On Mon, Sep 17, 2018 at 10:52 AM Stanislav Lukyanov <stanlukya...@gmail.com> 
wrote:
Hi,
 
The thing is that the PK index is currently created roughly as
    CREATE INDEX T(_key)
and not
    CREATE INDEX T(customer_id, date).
 
You can’t use the _key column in the WHERE clause directly, so the query 
optimizer can’t use the index.
 
After the IGNITE-8386 is fixed the index will be created as a multi-column 
index, and will behave the way you expect (e.g. it will be used instead of the 
affinity key index).
 
Stan
 
From: eugene miretsky
Sent: 12 сентября 2018 г. 23:45
To: user@ignite.apache.org
Subject: IGNITE-8386 question (composite pKeys)
 
Hi, 
 
A question regarding 
https://issues.apache.org/jira/browse/IGNITE-8386?focusedCommentId=16511394&page=com.atlassian.jira.plugin.system.issuetabpanels%3Acomment-tabpanel#comment-16511394
 
It states that a pkey index with a  compoise pKey is "effectively useless". 

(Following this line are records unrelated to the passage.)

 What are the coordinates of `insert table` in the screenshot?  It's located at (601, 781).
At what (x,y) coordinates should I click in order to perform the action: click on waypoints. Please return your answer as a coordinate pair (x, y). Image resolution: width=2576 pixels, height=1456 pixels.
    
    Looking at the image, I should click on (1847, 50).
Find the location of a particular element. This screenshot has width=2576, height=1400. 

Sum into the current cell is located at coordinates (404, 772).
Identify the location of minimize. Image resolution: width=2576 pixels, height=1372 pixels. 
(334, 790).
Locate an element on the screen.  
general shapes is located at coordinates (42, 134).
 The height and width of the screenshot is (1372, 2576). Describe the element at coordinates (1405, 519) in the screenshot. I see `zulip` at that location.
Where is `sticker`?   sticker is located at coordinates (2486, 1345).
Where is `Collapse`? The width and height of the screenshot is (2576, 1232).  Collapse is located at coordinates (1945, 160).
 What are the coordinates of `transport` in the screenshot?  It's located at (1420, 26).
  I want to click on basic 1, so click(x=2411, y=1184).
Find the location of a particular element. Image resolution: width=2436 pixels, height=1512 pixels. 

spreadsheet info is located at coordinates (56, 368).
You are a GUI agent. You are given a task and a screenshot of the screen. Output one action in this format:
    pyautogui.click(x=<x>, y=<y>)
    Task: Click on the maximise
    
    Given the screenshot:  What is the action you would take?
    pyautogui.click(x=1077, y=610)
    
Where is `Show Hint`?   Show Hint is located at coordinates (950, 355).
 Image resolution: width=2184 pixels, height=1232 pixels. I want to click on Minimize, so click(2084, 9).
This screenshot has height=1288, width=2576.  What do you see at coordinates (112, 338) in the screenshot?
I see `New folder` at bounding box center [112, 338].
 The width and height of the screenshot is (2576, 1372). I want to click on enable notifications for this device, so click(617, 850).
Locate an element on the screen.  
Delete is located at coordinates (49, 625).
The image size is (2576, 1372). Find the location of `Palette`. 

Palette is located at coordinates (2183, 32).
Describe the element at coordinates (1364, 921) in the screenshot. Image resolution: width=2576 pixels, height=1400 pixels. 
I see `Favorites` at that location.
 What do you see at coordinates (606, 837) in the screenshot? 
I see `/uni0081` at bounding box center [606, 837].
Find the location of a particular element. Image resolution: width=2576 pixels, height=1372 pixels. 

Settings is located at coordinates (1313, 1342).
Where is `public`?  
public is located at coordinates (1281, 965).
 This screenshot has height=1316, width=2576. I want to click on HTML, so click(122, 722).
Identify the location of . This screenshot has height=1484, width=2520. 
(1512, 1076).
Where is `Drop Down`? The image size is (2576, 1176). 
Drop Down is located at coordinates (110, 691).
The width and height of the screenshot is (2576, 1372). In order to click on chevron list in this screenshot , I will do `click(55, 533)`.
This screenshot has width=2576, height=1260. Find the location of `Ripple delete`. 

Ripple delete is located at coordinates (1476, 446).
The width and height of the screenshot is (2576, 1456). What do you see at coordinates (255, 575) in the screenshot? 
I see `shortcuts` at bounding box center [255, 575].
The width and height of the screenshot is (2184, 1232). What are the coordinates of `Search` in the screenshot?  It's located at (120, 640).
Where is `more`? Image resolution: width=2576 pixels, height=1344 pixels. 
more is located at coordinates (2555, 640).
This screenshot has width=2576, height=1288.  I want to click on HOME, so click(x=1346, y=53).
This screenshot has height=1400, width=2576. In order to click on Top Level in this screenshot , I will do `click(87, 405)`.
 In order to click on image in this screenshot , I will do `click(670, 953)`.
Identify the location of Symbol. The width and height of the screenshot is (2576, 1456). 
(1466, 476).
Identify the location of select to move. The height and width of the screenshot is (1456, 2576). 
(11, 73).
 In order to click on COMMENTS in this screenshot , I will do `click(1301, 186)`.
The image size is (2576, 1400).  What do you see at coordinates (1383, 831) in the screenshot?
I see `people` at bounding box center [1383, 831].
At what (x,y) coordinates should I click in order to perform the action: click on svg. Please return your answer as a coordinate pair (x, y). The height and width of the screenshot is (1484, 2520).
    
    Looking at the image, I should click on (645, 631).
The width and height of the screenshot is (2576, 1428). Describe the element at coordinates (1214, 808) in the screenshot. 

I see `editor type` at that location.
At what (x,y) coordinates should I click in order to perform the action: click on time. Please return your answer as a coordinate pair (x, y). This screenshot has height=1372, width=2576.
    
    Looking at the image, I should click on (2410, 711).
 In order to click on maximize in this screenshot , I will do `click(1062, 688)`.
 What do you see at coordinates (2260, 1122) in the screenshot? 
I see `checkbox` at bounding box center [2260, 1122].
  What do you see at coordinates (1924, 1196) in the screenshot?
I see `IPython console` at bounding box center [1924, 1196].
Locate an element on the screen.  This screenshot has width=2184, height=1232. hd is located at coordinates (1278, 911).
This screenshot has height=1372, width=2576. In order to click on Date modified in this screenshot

Could you please explain why is that? We have a pKey that we are using as an 
index. 
 
Also, on our pKey is (customer_id, date) and affinity column is customer_id. I 
have noticed that most queries use AFFINITY_KEY index. Looking at the source 
code, AFFINITY_KEY index should not even be created since the first field of 
the pKey  is the affinity key. Any idea what may be happening?